What is being asked: Shift every click coordinate in the answers of the data below by adding 148 to each number, and write out all the lines again with their wording unchanged. Omit the image placeholders from your output.

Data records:
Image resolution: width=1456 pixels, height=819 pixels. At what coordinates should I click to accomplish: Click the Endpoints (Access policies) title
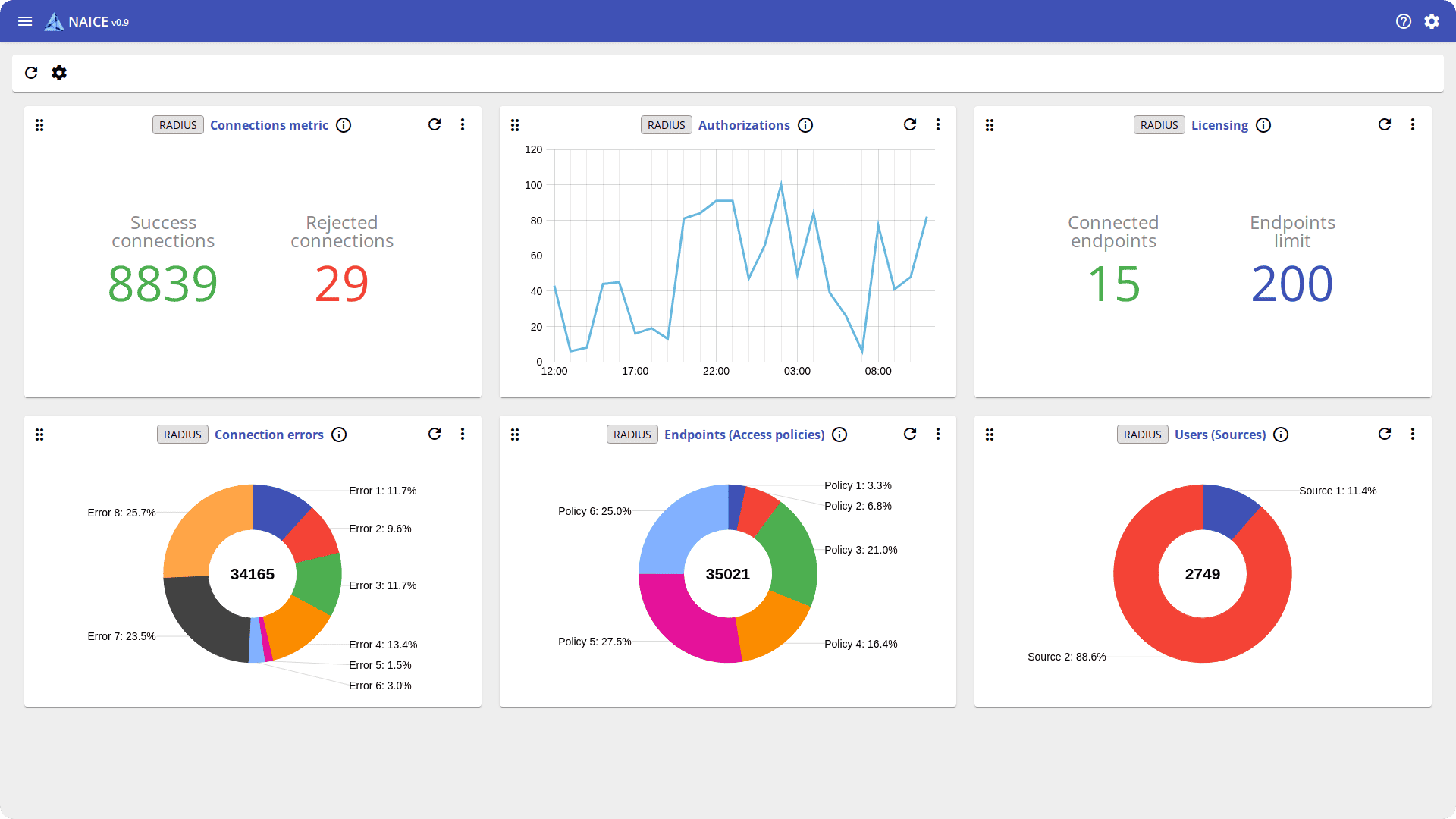[744, 435]
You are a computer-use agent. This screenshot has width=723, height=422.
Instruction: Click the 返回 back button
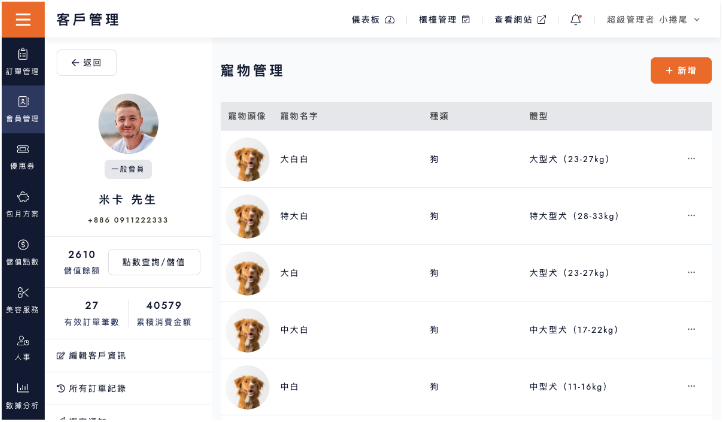point(87,63)
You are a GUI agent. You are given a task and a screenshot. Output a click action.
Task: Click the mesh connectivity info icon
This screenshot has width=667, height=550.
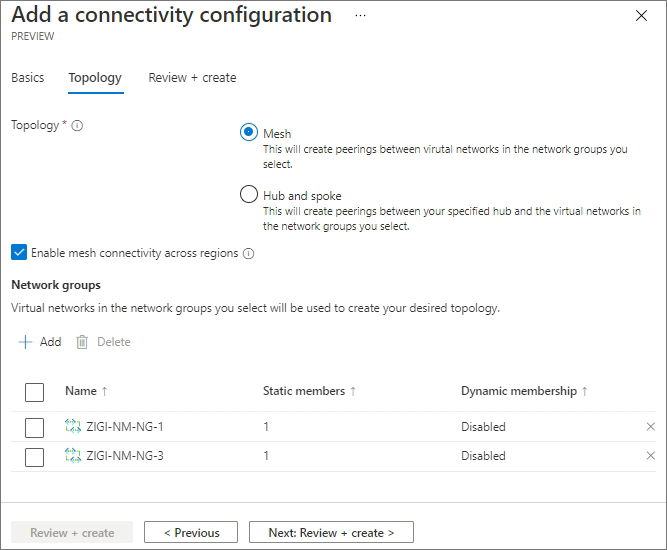click(x=249, y=254)
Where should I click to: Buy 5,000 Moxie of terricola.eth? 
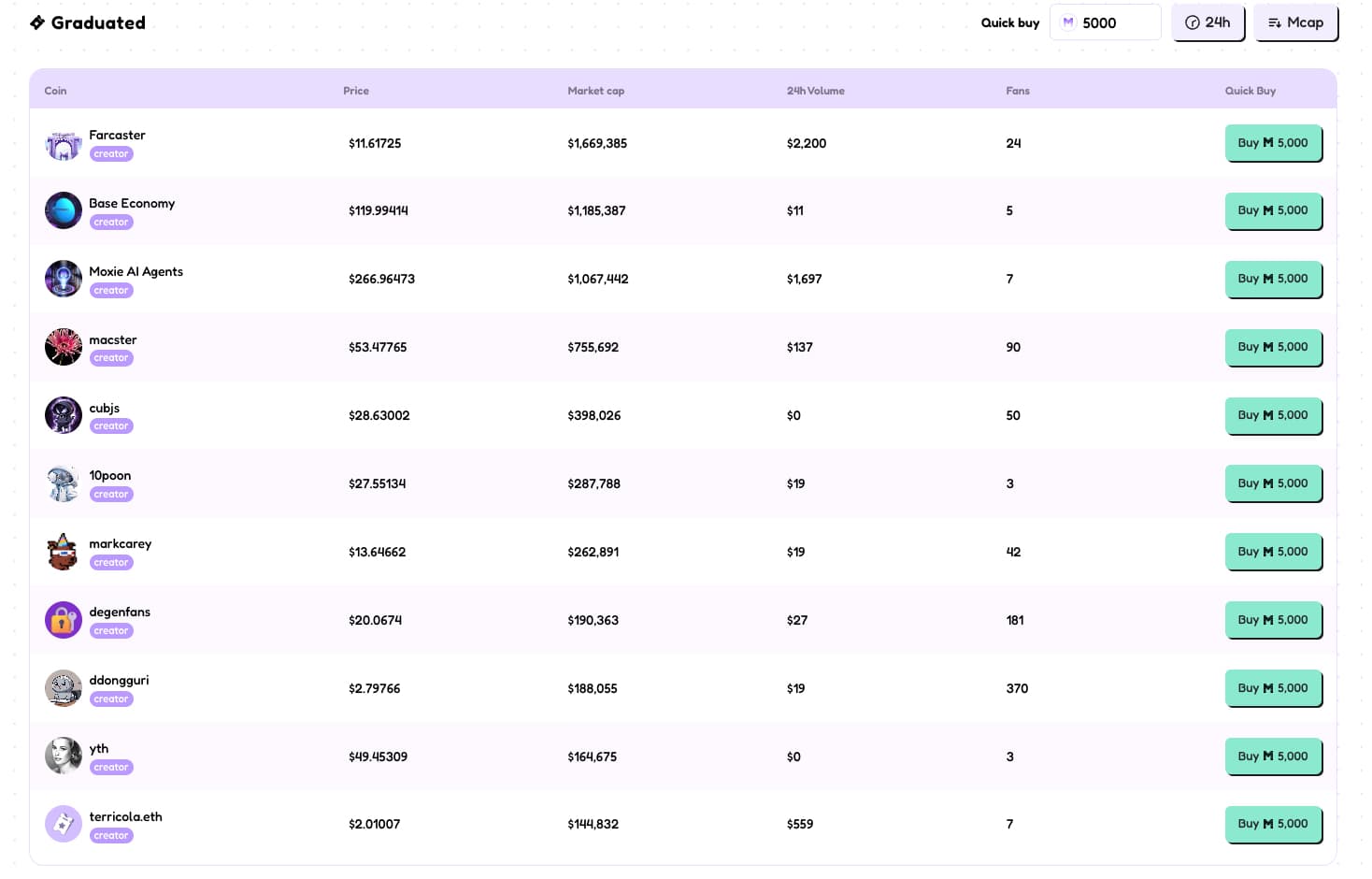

Written response:
Image resolution: width=1456 pixels, height=819 pixels. At what coordinates should I click to accomplish: Click the Endpoints (Access policies) title
[892, 583]
You are a computer-use agent. This screenshot has width=723, height=422.
Instruction: Click the 返回 back button
point(235,211)
You are a GUI agent. You are given a task and a screenshot. Output a click action.
Task: Click the mesh connectivity info icon
This screenshot has width=667, height=550.
click(x=397, y=402)
Where should I click to: Buy 5,000 Moxie of terricola.eth? 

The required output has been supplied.